# TEXTO SELECIONADO
....
Não. Se para mim é tão difícil lhe escrever, as razões são outras. Em primeiro lugar, porque seu destino, o de andar por aí pelo resto da vida como filho de seu pai, me assusta. Além disso, no entanto, julgo que a perda que lhe aflige seja pior do que a perda que outros filhos têm de suportar. O que quero dizer com isso?
Que você perdeu seu pai duas vezes.
E que, para você, algo mais morreu além de seu pai.
Gostaria de falar com você sobre essas duas coisas.
A DUPLA PERDA
O QUE QUERO DIZER quando digo que você o perdeu duas vezes?
Parece-me impensável que você tenha se sentido órfão somente naquele instante em que recebeu a notícia última e definitiva, a notícia de que aquilo, que um dia foram os restos mortais de seu pai, foi lançado ao mar como cinzas. O primeiro golpe deve ter ocorrido antes. Eu acharia até natural que as feridas que lhe causaram o primeiro golpe jamais tenham cicatrizado, e que você tenha sentido o segundo golpe já sob efeito de anestesia.
E o que quero dizer com o instante do primeiro golpe?
....
(Dados de palavras e posições de itens)
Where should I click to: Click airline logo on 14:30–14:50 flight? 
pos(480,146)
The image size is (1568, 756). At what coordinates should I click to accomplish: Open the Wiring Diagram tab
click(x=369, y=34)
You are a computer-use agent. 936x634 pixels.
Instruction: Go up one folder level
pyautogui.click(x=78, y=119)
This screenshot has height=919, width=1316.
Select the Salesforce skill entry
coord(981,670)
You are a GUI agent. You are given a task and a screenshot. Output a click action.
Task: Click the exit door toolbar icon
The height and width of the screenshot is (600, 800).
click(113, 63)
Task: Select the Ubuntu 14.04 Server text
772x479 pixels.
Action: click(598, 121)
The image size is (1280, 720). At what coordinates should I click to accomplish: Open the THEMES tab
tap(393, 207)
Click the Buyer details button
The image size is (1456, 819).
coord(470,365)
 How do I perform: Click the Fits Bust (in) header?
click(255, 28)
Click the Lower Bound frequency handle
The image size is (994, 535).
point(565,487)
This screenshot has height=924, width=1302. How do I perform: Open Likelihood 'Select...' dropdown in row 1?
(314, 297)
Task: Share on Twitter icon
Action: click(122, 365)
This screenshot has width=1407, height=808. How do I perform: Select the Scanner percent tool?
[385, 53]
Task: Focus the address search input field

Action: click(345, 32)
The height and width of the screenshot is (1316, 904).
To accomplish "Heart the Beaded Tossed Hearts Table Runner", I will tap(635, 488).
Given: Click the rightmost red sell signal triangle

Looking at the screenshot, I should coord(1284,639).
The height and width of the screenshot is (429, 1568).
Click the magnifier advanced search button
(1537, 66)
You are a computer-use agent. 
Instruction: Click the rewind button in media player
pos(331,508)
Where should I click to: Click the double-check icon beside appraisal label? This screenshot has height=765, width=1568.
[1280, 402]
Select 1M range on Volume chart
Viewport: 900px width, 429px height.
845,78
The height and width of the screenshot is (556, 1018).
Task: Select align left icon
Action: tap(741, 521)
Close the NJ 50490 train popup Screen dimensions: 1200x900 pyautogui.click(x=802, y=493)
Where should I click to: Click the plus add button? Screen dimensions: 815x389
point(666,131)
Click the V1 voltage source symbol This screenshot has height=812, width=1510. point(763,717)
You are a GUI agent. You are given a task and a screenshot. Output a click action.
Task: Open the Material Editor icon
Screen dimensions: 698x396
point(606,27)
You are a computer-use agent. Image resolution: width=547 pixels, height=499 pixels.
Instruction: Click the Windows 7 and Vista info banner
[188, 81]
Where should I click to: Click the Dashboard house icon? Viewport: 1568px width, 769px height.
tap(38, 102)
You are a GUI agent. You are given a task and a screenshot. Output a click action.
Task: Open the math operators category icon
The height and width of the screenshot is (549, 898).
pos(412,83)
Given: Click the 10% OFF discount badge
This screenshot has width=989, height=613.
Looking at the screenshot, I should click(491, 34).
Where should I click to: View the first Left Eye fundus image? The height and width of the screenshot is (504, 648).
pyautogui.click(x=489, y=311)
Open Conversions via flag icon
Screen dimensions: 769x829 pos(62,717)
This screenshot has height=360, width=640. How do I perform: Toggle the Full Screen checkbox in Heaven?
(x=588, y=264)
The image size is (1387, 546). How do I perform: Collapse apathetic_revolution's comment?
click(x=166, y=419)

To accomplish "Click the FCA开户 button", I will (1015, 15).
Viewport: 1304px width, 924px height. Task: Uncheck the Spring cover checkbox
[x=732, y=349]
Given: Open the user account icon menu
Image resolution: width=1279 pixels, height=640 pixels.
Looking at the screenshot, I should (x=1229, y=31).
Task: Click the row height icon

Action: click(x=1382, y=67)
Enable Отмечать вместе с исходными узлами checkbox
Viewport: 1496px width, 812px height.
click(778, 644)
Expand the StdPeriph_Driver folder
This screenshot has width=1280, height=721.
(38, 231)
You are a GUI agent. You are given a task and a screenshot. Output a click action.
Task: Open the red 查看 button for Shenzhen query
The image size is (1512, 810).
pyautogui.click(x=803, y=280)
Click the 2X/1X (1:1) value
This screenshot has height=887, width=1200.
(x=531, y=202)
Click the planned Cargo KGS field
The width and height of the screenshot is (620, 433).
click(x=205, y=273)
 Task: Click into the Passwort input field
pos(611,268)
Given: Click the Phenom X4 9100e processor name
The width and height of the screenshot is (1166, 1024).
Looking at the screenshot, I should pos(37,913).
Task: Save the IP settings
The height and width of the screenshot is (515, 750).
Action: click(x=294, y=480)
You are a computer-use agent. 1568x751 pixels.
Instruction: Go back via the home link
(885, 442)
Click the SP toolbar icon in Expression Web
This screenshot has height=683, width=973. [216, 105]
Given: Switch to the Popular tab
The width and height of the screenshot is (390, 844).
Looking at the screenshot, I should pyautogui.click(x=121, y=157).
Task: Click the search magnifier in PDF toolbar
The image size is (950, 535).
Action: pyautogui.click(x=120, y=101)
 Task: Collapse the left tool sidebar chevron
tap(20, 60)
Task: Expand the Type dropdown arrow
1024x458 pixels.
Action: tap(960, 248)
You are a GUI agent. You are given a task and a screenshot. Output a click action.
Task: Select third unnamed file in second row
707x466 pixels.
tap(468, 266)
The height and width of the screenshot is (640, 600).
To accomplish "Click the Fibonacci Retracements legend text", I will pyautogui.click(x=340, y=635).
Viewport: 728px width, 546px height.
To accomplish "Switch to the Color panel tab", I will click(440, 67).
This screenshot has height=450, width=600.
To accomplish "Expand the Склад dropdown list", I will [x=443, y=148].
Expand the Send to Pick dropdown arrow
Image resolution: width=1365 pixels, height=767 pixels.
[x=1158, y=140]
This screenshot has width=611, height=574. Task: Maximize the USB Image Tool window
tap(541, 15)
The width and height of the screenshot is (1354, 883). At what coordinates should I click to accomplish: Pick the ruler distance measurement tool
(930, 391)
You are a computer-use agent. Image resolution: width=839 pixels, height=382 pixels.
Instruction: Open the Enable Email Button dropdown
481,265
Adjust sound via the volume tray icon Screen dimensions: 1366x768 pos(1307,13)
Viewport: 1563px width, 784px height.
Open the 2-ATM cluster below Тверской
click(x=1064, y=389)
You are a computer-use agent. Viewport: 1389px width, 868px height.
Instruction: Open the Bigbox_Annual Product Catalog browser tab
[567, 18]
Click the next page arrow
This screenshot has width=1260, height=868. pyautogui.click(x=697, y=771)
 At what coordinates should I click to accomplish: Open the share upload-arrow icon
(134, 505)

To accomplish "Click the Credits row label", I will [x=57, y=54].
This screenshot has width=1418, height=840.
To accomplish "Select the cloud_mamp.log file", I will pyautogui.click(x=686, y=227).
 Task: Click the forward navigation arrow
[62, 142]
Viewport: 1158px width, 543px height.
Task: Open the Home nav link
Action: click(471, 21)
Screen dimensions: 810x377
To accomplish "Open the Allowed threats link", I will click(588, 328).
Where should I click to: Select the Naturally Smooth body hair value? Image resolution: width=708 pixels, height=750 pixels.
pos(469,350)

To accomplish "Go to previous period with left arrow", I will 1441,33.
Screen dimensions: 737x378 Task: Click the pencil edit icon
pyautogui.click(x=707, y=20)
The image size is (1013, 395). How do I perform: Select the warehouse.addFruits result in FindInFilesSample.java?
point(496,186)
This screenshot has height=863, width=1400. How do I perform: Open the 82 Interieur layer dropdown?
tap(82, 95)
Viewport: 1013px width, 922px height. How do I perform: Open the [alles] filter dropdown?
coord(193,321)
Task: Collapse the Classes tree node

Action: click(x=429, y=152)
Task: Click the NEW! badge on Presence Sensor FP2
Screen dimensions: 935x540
....
# O QUE SE ESPERA
Retome, por favor, a carta sobre a dupla perda do pai e continue o texto logo depois da última pergunta.

# RESPOSTA REDIGIDA
O instante no qual você compreendeu quem você é, no qual você realmente compreendeu isso. Certamente você já sabia, de algum modo, que veio ao mundo como filho de um membro da SS, e talvez até mesmo soubesse que ele não havia desempenhado uma função qualquer. Mas o que era isso? Os acontecimentos se situavam na penumbra de uma época que de modo algum pertencia à sua vida consciente e haviam ocorrido bem longe, em uma parte do globo que também havia se tornado inverossímil para você. Além disso, os rastros desse homem — assim haviam lhe contado — tinham desaparecido, como os de muitos outros, no caos após a guerra; e, por fim, havia anos que outro homem preenchia completamente o lugar de seu pai, fazendo com que a imagem dele se tornasse, assim, completamente nebulosa.
Então veio o instante. O instante no qual tudo isso ruiu. Pois você não apenas soube quem realmente era esse seu primeiro pai, você agora ouvia não apenas sobre as câmaras de gás e os seis milhões — isso já teria sido suficiente. Além dessas coisas, você teve de compreender também que o novo pai, que havia apagado a memória do primeiro, não era ninguém senão aquele mesmo primeiro pai — e, portanto, o homem pelo qual você provavelmente havia sentido um amor de filho, que talvez até tenha sido bom para você (somente com horror escrevi aqui essa pequena palavra, bom
; os seis milhões de emudecidos parecem querer protestar contra isso), que esse homem então havia sido, ele mesmo, Adolf Eichmann.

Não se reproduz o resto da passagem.